Thread: Yet another "Why won't PostgreSQL use my index?"

Yet another "Why won't PostgreSQL use my index?"

From
"Gregory Wood"
Date:
Trying to use a single column index on a somewhat large table (1.9M rows),
and PostgreSQL really doesn't want to. It estimates the number of rows at
12749 (actual 354), which is only .6% of the table... well within reasonable
index range I would think. And yes, I've run an analyze on the table.

Here are the queries I've run:
===============
cns=# analyze re_site_listings_index;
ANALYZE
cns=# select count(1) from re_site_listings_index;
  count
---------
 1906455
(1 row)

cns=# explain analyze select * from re_site_listings_index where
idx_siteid=237;
NOTICE:  QUERY PLAN:

Seq Scan on re_site_listings_index  (cost=0.00..41050.76 rows=12749
width=302) (actual time=158.57..2839.78 rows=354 loops=1)
Total runtime: 2841.60 msec

EXPLAIN
cns=# set enable_seqscan=false;
SET VARIABLE
cns=# explain analyze select * from re_site_listings_index where
idx_siteid=237;
NOTICE:  QUERY PLAN:

Index Scan using bill_idx_siteid on re_site_listings_index
(cost=0.00..48402.08 rows=12749 width=302) (actual time=0.30..3.95 rows=354
loops=1)
Total runtime: 5.76 msec

EXPLAIN
cns=# select version();
                               version
---------------------------------------------------------------------
 PostgreSQL 7.2.1 on i386-unknown-freebsd4.3, compiled by GCC 2.95.3
(1 row)

===============
I *think* that's all the relevant information... please let me know if I
forgot anything.

Greg


Re: Yet another "Why won't PostgreSQL use my index?"

From
Stephan Szabo
Date:
On Thu, 20 Jun 2002, Gregory Wood wrote:

> Trying to use a single column index on a somewhat large table (1.9M rows),
> and PostgreSQL really doesn't want to. It estimates the number of rows at
> 12749 (actual 354), which is only .6% of the table... well within reasonable
> index range I would think. And yes, I've run an analyze on the table.

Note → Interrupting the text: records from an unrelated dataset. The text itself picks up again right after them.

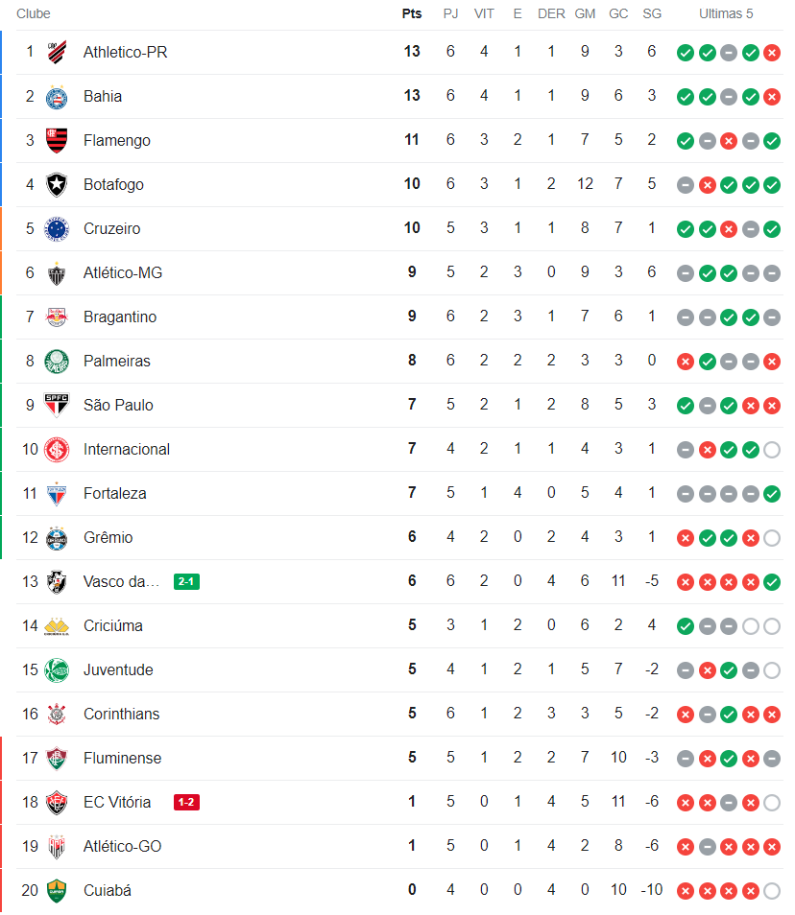
Task: Click Criciúma's first green win result icon
Action: click(x=686, y=626)
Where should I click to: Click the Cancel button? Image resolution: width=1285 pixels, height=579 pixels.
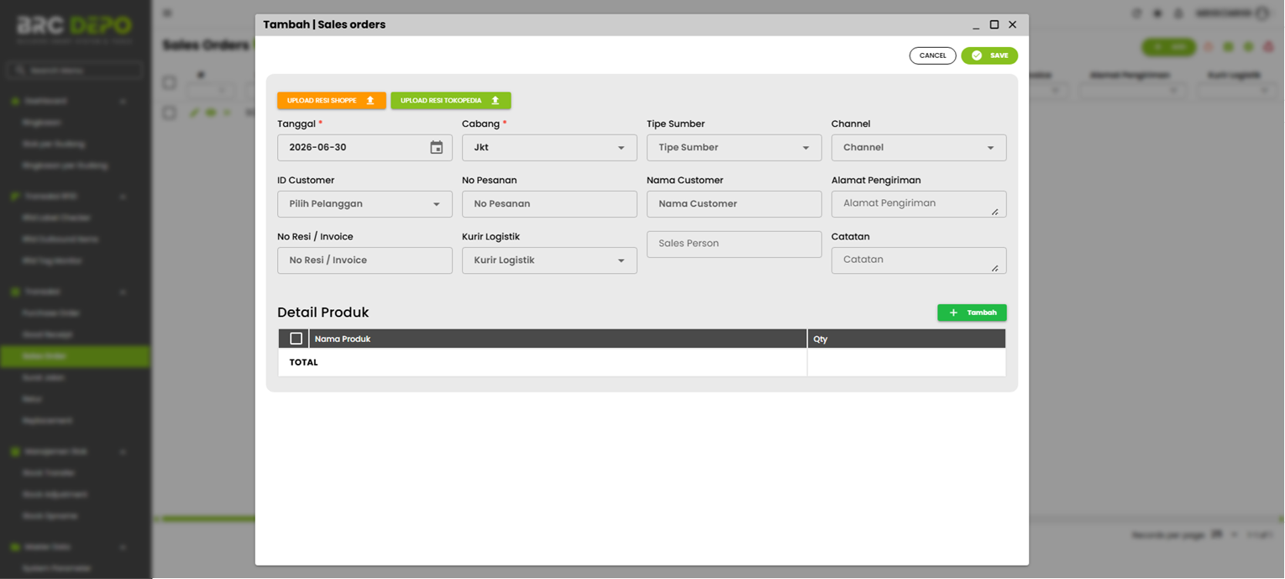point(932,55)
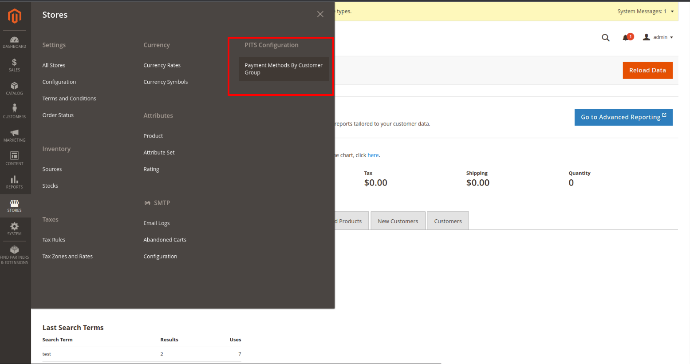Open the Sales dollar-sign menu

pos(15,65)
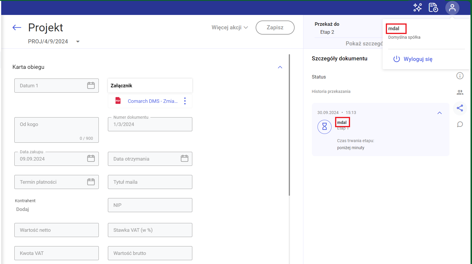Image resolution: width=472 pixels, height=264 pixels.
Task: Click the user profile avatar icon
Action: [452, 8]
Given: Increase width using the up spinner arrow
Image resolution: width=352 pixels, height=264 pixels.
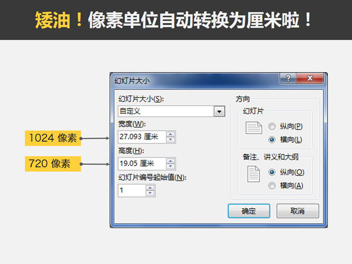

It might be interesting to figure out why it's over estimating the rows
so badly.  What do the statistics in pg_statistic for that
relation/attribute look like?


Re: Yet another "Why won't PostgreSQL use my index?"

From
Tom Lane
Date:
"Gregory Wood" <gregw@com-stock.com> writes:
> Trying to use a single column index on a somewhat large table (1.9M rows),
> and PostgreSQL really doesn't want to. It estimates the number of rows at
> 12749 (actual 354), which is only .6% of the table... well within reasonable
> index range I would think. And yes, I've run an analyze on the table.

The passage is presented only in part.